* REQUEST A: Please condense the paragraph beginning "Ardian is a world-leading" in the Ardian profile into a short bulleted list that keeps its main facts.

* SELECTED EXCERPT:
Start

Ardian is a world-leading private investment house, managing or advising $160bn of assets on behalf of more than 1,560 clients globally. Our broad expertise, spanning Private Equity, Real Assets and Credit, enables us to offer a wide range of investment opportunities and respond flexibly to our clients’ differing needs. Through Ardian Customized Solutions we create bespoke portfolios that allow institutional clients to specify the precise mix of assets they require and to gain access to funds managed by leading third-party sponsors. Private Wealth Solutions offers dedicated services and access solutions for private banks, family offices and private institutional investors worldwide. Ardian’s main shareholding group is its employees and we place great emphasis on developing its people and fostering a collaborative culture based on collective intelligence. Our 1,050+ employees, spread across 19 offices in Europe, the Americas, Asia and Middle East are strongly committed to the principles of Responsible Investment and are determined to make finance a force for good in society. Our goal is to deliver excellent investment performance combined with high ethical standards and social responsibility.

End

* REQUEST B: In the rows between the line holding "Where should I click to: Switch" and the line holding "Action: [360, 399]", inclusive, swap "Taiwan" for "Japan". Return only those lines, with nothing else changed.

Text and item location entries
Start

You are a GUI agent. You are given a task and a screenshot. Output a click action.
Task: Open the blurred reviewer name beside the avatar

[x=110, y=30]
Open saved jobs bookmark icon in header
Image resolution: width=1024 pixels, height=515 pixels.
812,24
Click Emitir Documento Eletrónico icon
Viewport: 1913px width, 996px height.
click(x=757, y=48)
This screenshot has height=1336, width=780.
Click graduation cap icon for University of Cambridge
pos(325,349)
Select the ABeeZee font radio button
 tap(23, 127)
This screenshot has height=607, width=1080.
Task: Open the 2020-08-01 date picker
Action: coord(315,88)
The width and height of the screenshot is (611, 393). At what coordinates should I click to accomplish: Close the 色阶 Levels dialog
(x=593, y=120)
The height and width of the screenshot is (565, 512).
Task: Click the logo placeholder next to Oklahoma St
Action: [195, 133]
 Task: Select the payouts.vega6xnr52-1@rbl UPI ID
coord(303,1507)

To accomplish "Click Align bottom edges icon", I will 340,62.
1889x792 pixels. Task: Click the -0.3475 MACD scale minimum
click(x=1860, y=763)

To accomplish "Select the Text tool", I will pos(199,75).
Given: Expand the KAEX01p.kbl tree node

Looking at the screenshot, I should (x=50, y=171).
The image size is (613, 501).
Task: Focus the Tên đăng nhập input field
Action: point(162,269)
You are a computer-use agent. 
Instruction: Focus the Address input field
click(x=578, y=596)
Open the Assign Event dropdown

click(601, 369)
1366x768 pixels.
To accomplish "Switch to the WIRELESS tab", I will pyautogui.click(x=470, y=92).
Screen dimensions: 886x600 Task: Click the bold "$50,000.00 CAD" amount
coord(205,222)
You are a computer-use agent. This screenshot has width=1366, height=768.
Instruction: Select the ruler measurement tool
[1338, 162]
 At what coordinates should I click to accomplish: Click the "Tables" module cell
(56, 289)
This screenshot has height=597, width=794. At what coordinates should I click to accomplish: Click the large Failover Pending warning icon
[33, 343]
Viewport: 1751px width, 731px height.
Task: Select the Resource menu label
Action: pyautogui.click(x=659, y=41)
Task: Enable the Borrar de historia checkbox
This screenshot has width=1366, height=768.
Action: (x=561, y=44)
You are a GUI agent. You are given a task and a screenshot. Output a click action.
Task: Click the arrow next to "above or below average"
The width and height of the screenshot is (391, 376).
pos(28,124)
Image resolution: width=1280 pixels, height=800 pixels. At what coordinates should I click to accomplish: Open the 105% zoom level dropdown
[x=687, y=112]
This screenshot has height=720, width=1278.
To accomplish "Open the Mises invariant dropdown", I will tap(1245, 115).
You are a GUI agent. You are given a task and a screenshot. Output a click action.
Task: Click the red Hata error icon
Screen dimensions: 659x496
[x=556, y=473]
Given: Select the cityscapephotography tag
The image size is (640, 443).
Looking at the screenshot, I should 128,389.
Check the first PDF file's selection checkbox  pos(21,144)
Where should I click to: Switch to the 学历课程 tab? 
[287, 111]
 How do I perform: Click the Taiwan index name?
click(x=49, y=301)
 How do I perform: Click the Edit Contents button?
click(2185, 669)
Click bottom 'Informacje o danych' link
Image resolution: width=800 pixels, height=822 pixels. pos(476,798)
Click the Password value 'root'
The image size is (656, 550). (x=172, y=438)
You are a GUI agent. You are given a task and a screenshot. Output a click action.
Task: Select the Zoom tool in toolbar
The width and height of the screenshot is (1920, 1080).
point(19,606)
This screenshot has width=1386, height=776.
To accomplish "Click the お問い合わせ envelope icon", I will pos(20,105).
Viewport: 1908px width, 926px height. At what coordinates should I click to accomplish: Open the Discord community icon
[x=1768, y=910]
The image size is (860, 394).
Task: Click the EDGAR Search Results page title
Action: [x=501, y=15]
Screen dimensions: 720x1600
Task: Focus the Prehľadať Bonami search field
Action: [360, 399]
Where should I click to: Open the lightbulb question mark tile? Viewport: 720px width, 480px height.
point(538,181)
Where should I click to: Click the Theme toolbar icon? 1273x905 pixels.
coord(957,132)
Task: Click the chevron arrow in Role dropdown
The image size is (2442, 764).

End

* RIGHT ANSWER A:
- Ardian is a world-leading private investment house that manages or advises $160bn of assets for more than 1,560 clients globally.
- Its expertise spans Private Equity, Real Assets and Credit, so it can offer a wide range of investment opportunities and respond flexibly to clients' needs.
- Ardian Customized Solutions creates bespoke portfolios for institutional clients. These portfolios can include access to funds managed by leading third-party sponsors.
- Private Wealth Solutions serves private banks, family offices and private institutional investors worldwide.
- Employees are Ardian's main shareholding group, and the firm fosters a collaborative culture based on collective intelligence.
- Its 1,050+ employees work in 19 offices across Europe, the Americas, Asia and Middle East. They are committed to Responsible Investment and to making finance a force for good.
- The goal is excellent investment performance combined with high ethical standards and social responsibility.

* RIGHT ANSWER B:
Where should I click to: Switch to the 学历课程 tab? 
[287, 111]
 How do I perform: Click the Japan index name?
click(x=49, y=301)
 How do I perform: Click the Edit Contents button?
click(2185, 669)
Click bottom 'Informacje o danych' link
Image resolution: width=800 pixels, height=822 pixels. pos(476,798)
Click the Password value 'root'
The image size is (656, 550). (x=172, y=438)
You are a GUI agent. You are given a task and a screenshot. Output a click action.
Task: Select the Zoom tool in toolbar
The width and height of the screenshot is (1920, 1080).
point(19,606)
This screenshot has width=1386, height=776.
To accomplish "Click the お問い合わせ envelope icon", I will pos(20,105).
Viewport: 1908px width, 926px height. At what coordinates should I click to accomplish: Open the Discord community icon
[x=1768, y=910]
The image size is (860, 394).
Task: Click the EDGAR Search Results page title
Action: [x=501, y=15]
Screen dimensions: 720x1600
Task: Focus the Prehľadať Bonami search field
Action: [360, 399]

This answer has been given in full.